Most Helpful Customer Reviews
45 of 47 people found the following review helpful
5.0 out of 5 stars Living through desperate times 21 May 2013
By Christopher H TOP 1000 REVIEWER
With the final installment in the John Russell series of novels, David Downing now takes his characters to the first crisis of the Cold War with the Berlin Airlift. Loose ends left from the previous book are tied up, sorting out what will happen to characters and relationships; and along the way the author subtly uses what is occurring politically in Yugoslavia, and in Czechoslovakia, to present the two main options facing East Germany as Stalin cracks down on countries he has occupied. Of course, there is a mystery to solve, too - a puzzling suicide - but it isn't forced. People get on with everyday living.

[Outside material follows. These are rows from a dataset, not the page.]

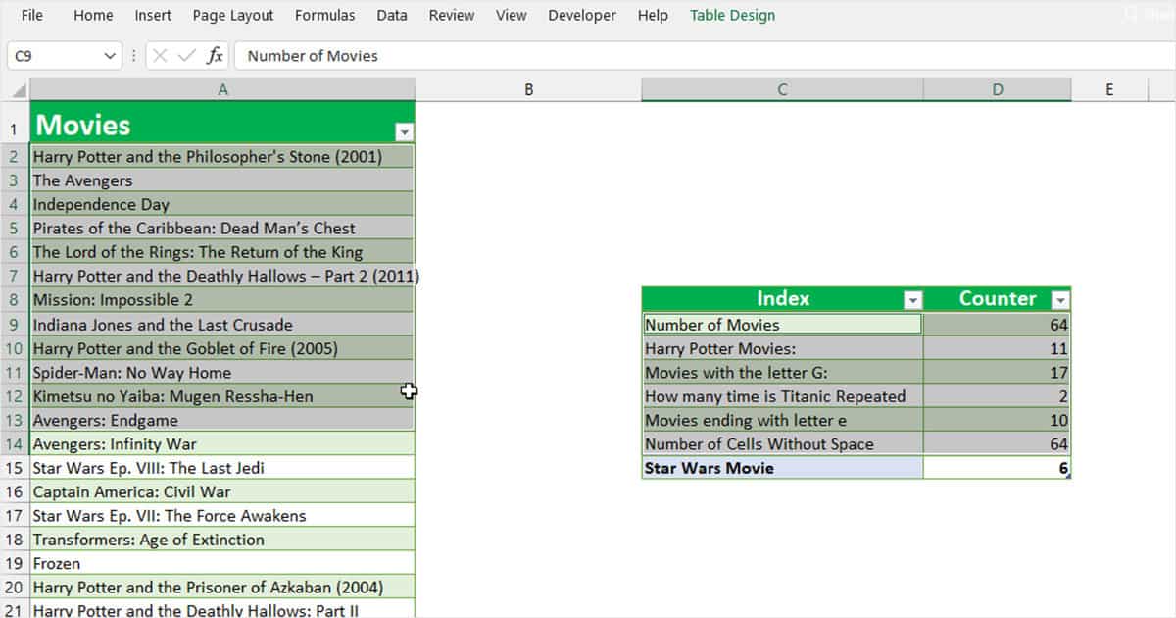This screenshot has width=1176, height=618.
Task: Open the Name Box dropdown arrow
Action: [x=111, y=56]
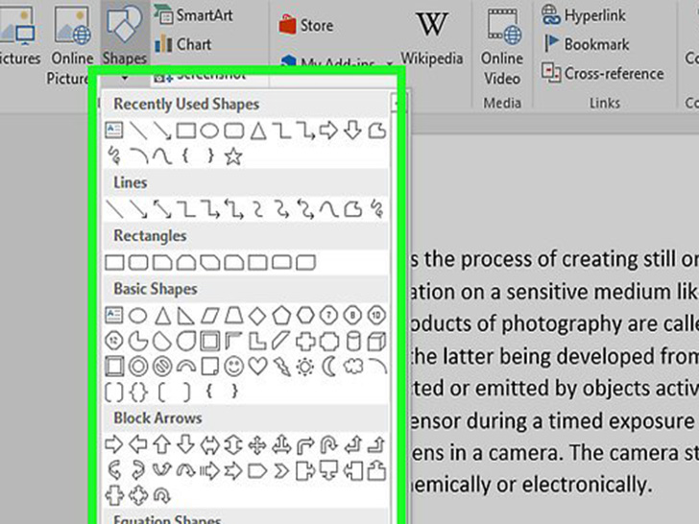Select the oval in Recently Used Shapes

[209, 131]
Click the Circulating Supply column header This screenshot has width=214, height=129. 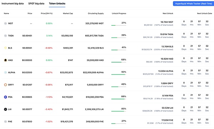coord(96,14)
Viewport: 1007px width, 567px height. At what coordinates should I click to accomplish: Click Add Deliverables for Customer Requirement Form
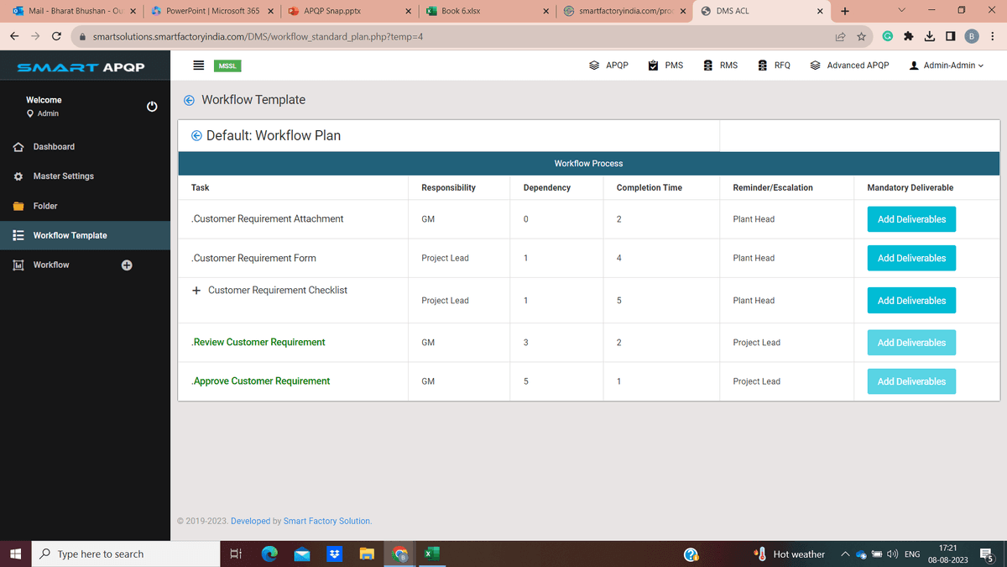point(911,258)
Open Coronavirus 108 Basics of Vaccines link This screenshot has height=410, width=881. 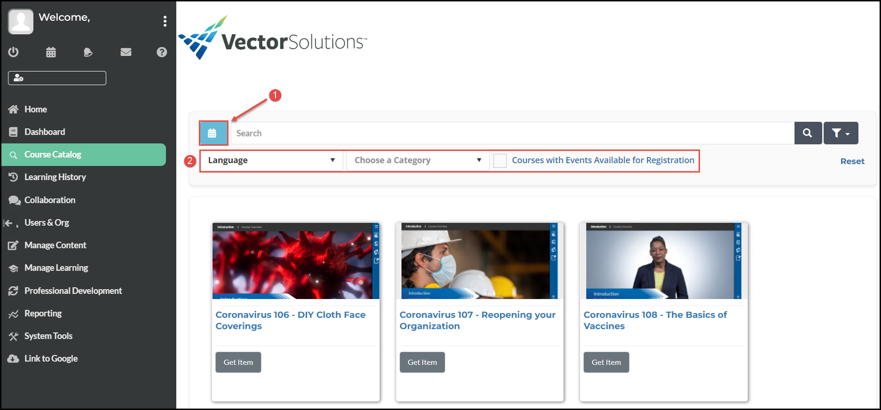point(654,320)
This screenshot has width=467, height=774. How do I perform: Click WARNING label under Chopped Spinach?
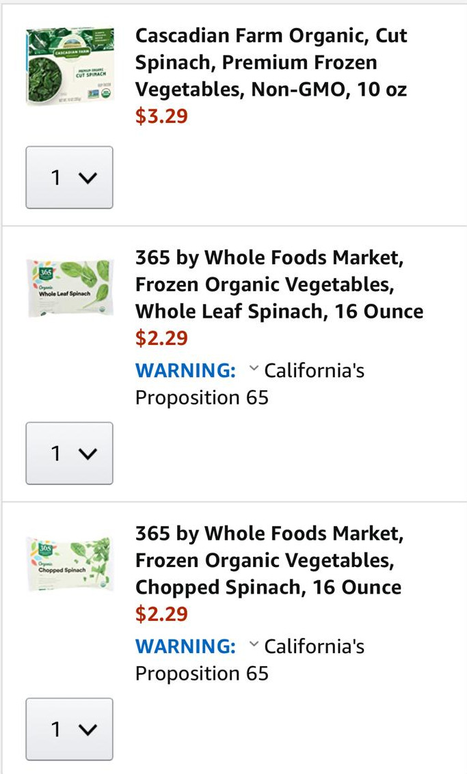(185, 647)
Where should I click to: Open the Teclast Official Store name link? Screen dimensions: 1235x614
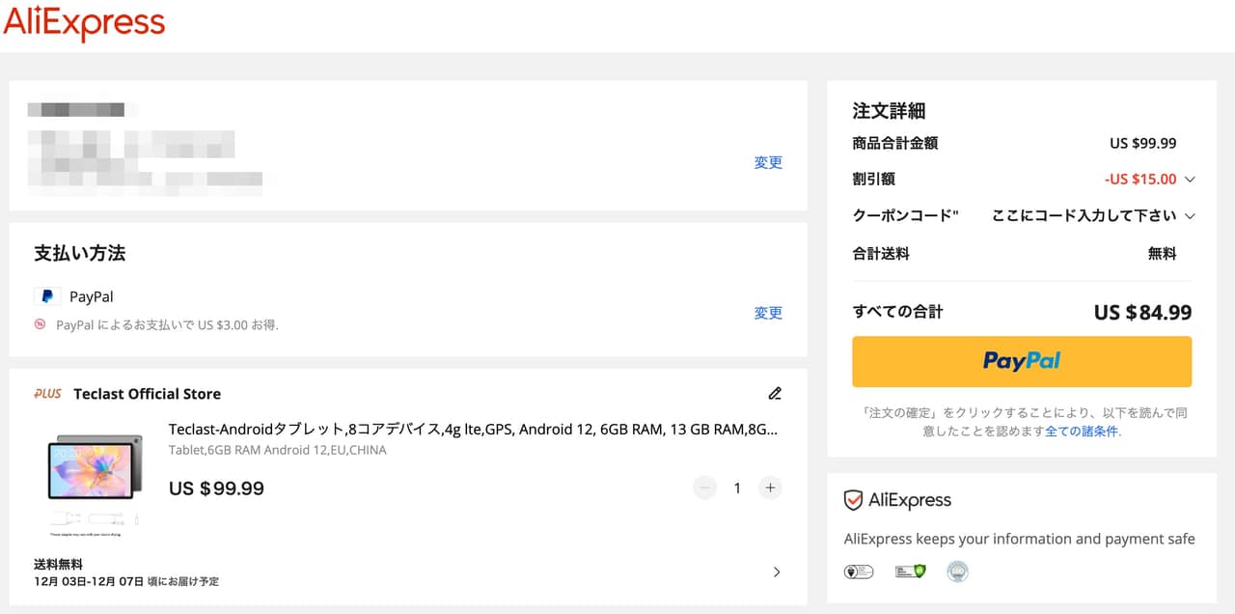pos(147,394)
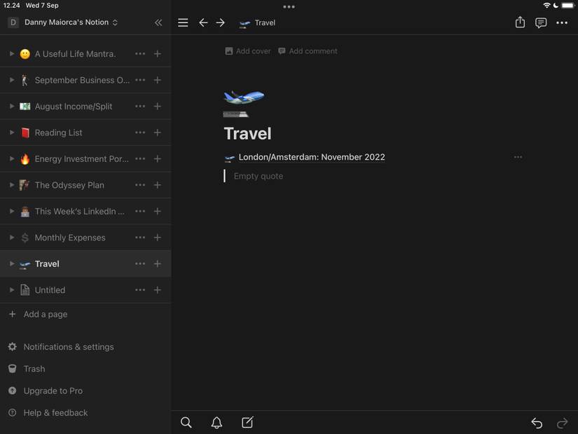Screen dimensions: 578x434
Task: Share the Travel page
Action: (x=519, y=22)
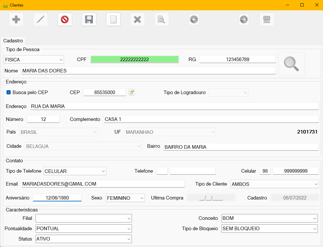Click the add new client plus icon
Image resolution: width=323 pixels, height=247 pixels.
[x=16, y=19]
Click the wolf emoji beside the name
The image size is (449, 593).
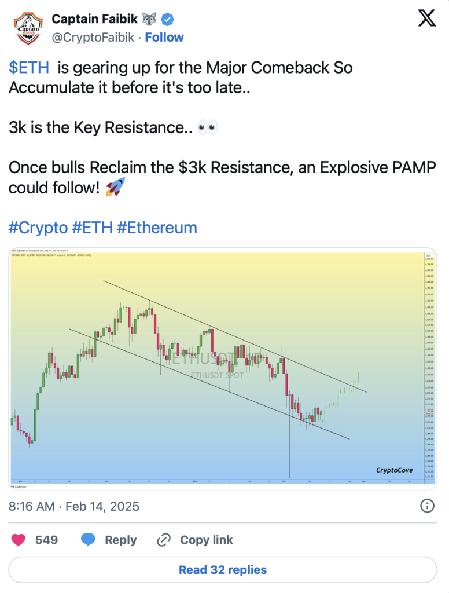click(149, 19)
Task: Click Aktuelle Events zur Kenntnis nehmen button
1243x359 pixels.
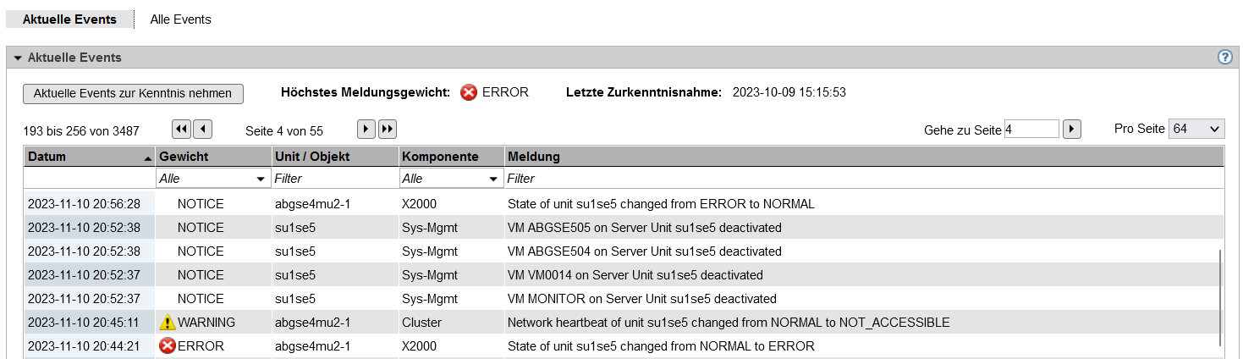Action: coord(133,93)
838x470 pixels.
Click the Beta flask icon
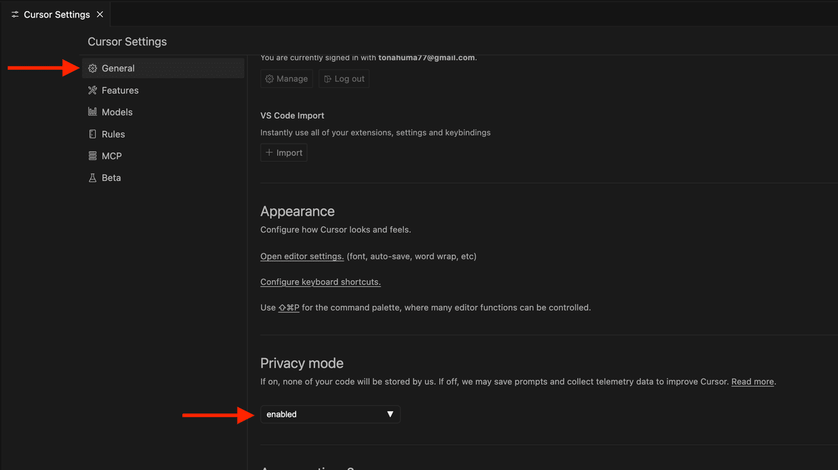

If John Russell is often away on work in Trieste, Prague and other locations, his wife Effi Koenen is back in Berlin, and it is through her that we watch the Russians clamp down on the capital, inch by inch trying to isolate the city and cut it off. In this Russell's old friend Gerhard Strohm gives the view from inside the German communist party, showing how members are manipulated/coerced by Moscow into doing things they fundamentally disagree with. Strohm is incredulous to discover that forced Labor Camps are being set up within East Germany, and through him we see the impact that Koestler's then fresh novel Darkness at Noon had on German communists as Russian oppression set in. In subtle ways Effi and Gerhard characterise Berliners who can see repression creeping up, and just don't know what to do to prevent the rise of a new police state.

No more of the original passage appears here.